Dodo bones and a jar of moles
Grant Museum of Zoology, off Gower Street, WC1
The Grant Museum is one of those idiosyncratic institutions where a shortage of space has compelled its curators to cram the copious exhibits wherever they can possibly be fitted, so that at every turn you’re confronted by a bewildering array of skulls, skeletons and little creatures in preserving jars.
The museum was founded in 1827 by Robert Edmond Grant to serve as a teaching collection at the newly founded University of London (now University College London). Edinburgh-born Grant was the first Professor of Zoology and Comparative Anatomy in England and on his arrival at the university he found no teaching materials with which to conduct his courses. He immediately began to amass specimens, material for dissection, diagrams and lecture notes and these form the basis of the museum today. Grant’s fine collection was augmented by several of his illustrious successors, who added some very rare specimens.
Having survived wartime bombing, ceiling collapses, flooding and threats of closure, the Grant Museum moved in 2011 to the UCL Rockefeller Building, which used to be the University College Hospital medical school.

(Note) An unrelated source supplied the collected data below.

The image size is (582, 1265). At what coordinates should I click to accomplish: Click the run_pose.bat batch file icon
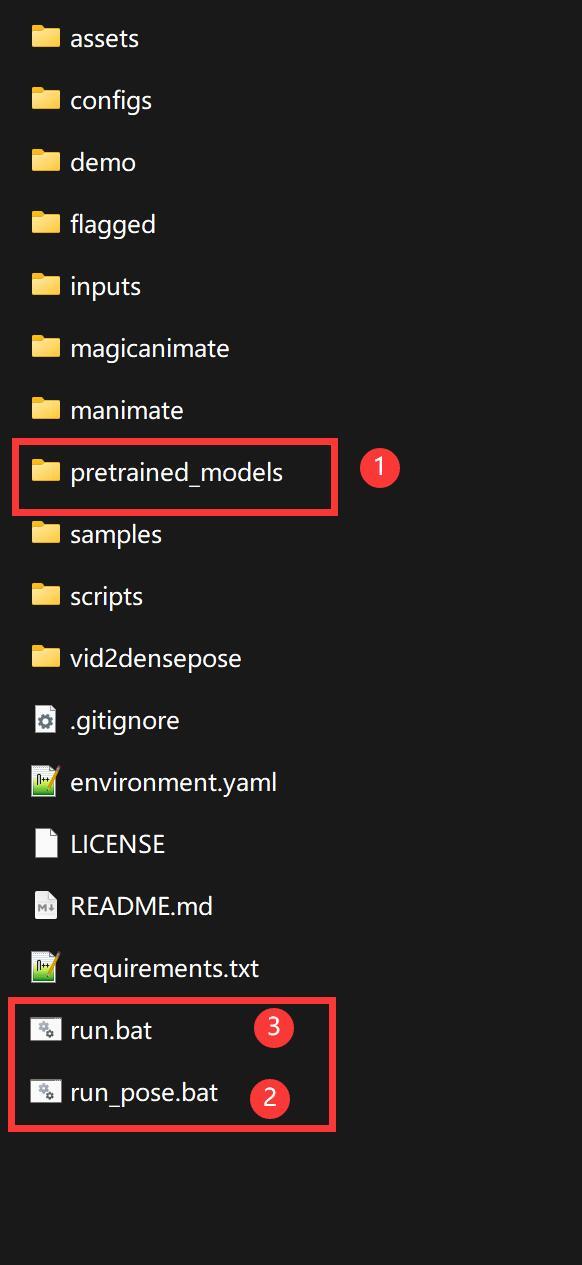pos(46,1092)
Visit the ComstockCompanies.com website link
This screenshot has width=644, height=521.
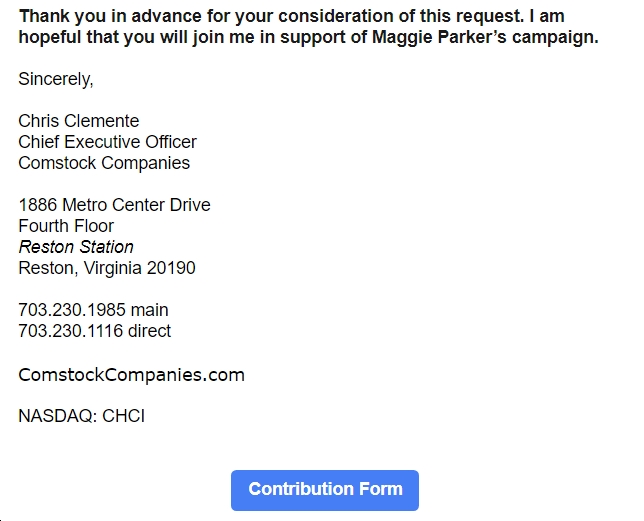[131, 375]
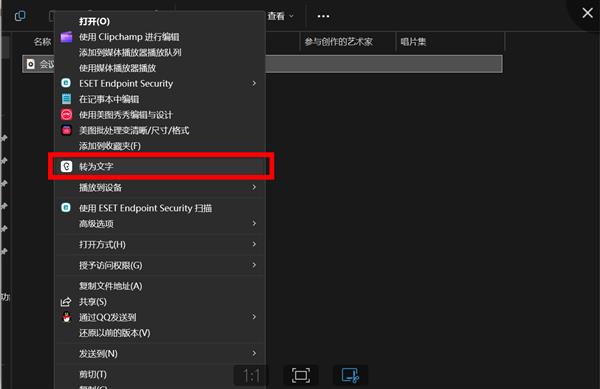Image resolution: width=600 pixels, height=389 pixels.
Task: Click the 转为文字 app icon
Action: pos(66,166)
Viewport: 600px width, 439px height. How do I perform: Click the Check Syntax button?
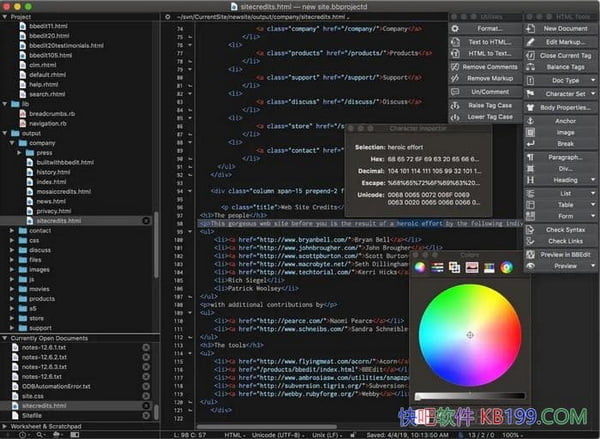tap(565, 230)
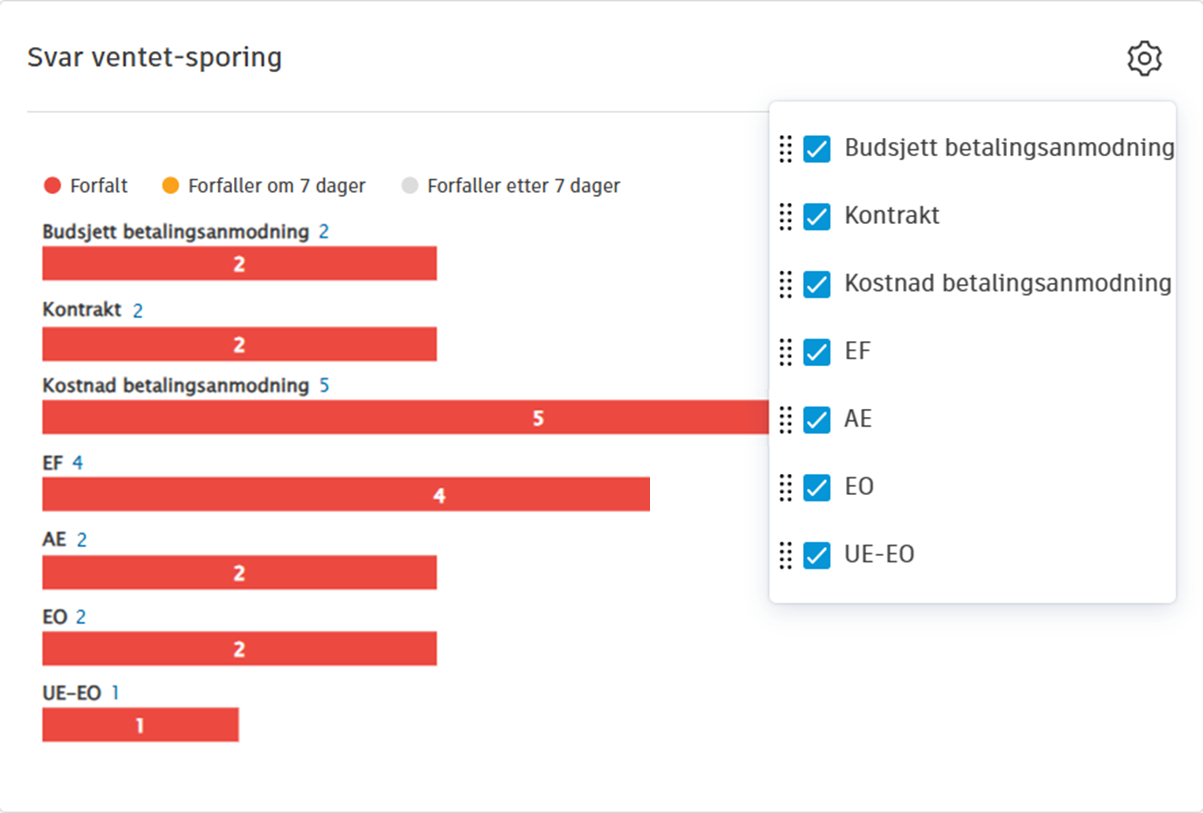This screenshot has height=813, width=1203.
Task: Open the settings gear icon
Action: click(1144, 59)
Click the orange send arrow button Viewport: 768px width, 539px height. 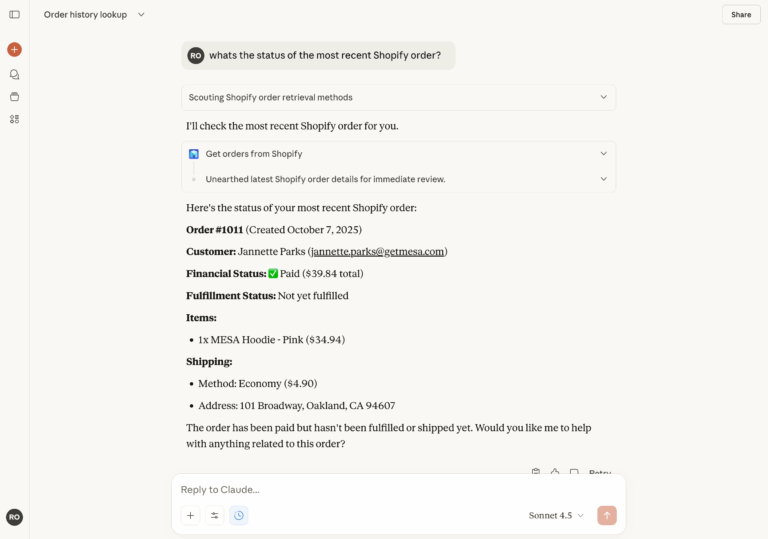tap(606, 515)
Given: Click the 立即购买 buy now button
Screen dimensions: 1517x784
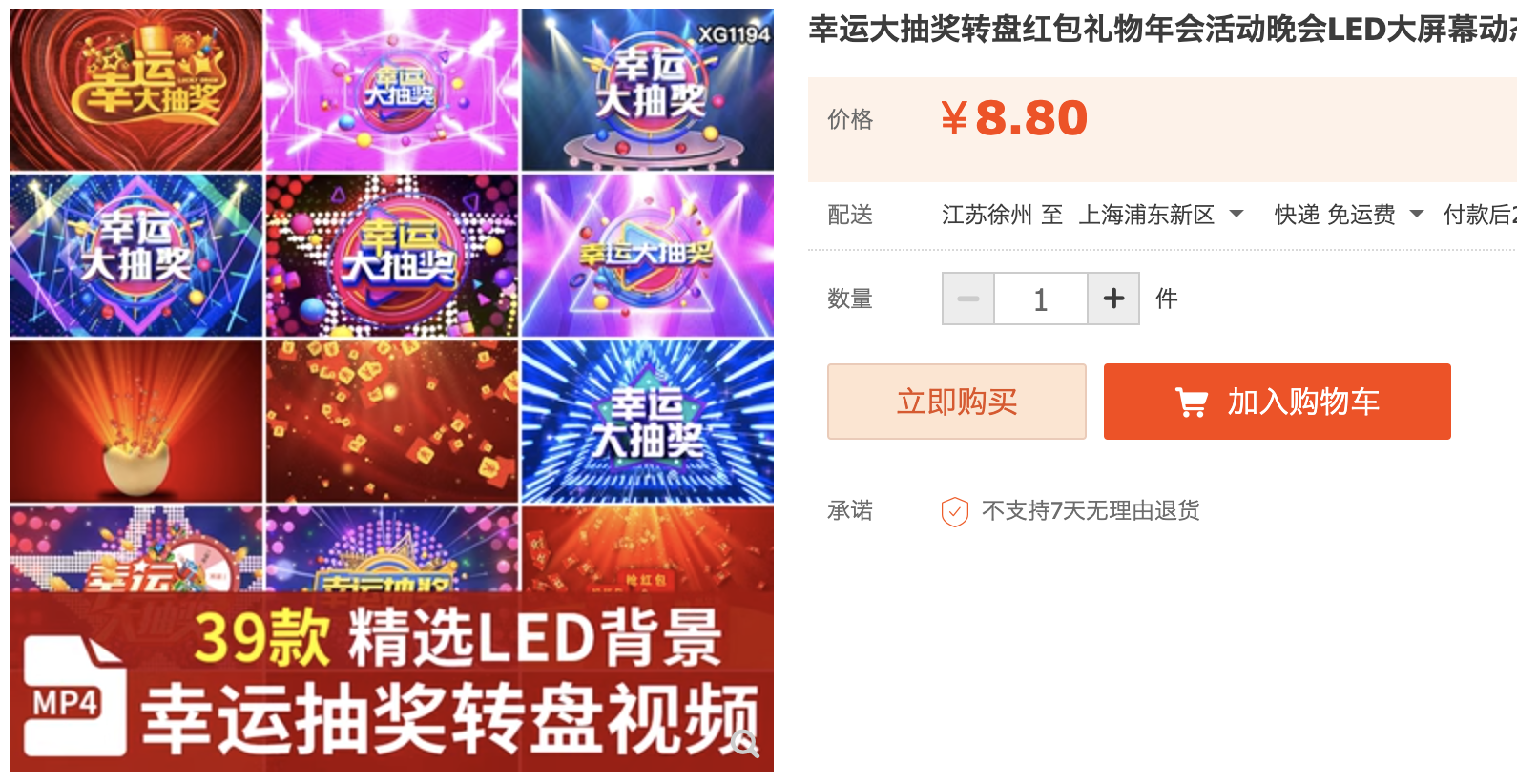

The museum occupies the school’s former library – and you may recognise it as Gotham City courtroom in Batman Begins, a film directed by former UCL student Christopher Nolan. If you didn’t know, you’d never guess the museum had recently relocated: it feels as though it’s been here its whole life.
The museum possesses around 67,000 specimens and as many of these as possible have been squeezed into and around the dozens of glass cases. The collection embraces the remains of several extinct species, including the skeletons of a quagga (a type of zebra) and a thylacine (also known as the Tasmanian tiger) and the bones of a dodo. Other highlights are the 99-inch wide antlers of a giant elk – acquired when a UCL zoologist saw them mounted on the wall of an Irish pub and offered to buy them – and a collection of glass models of jellyfish, sea anemones, gastropods, sea cucumbers and cephalopods. To the dismay of some of the staff – but the delight of others – the museum’s most popular exhibit is a tightly packed jar full of moles. Ten of the displays have iPads attached, asking visitors to get involved in conversations about the role of science in society and how museums should be run.
Regular public admission is a relatively recent innovation – a consequence of the university’s policy of ‘access, outreach and engagement’ – and the museum continues to be used extensively for its primary purpose as a teaching collection. Temporary exhibitions are organised throughout the year, often accompanied by workshops, lectures and discussions. Admission is free but there are various ways you can support the museum if you’re so inclined, such as becoming a ‘friend’ or adopting a specimen.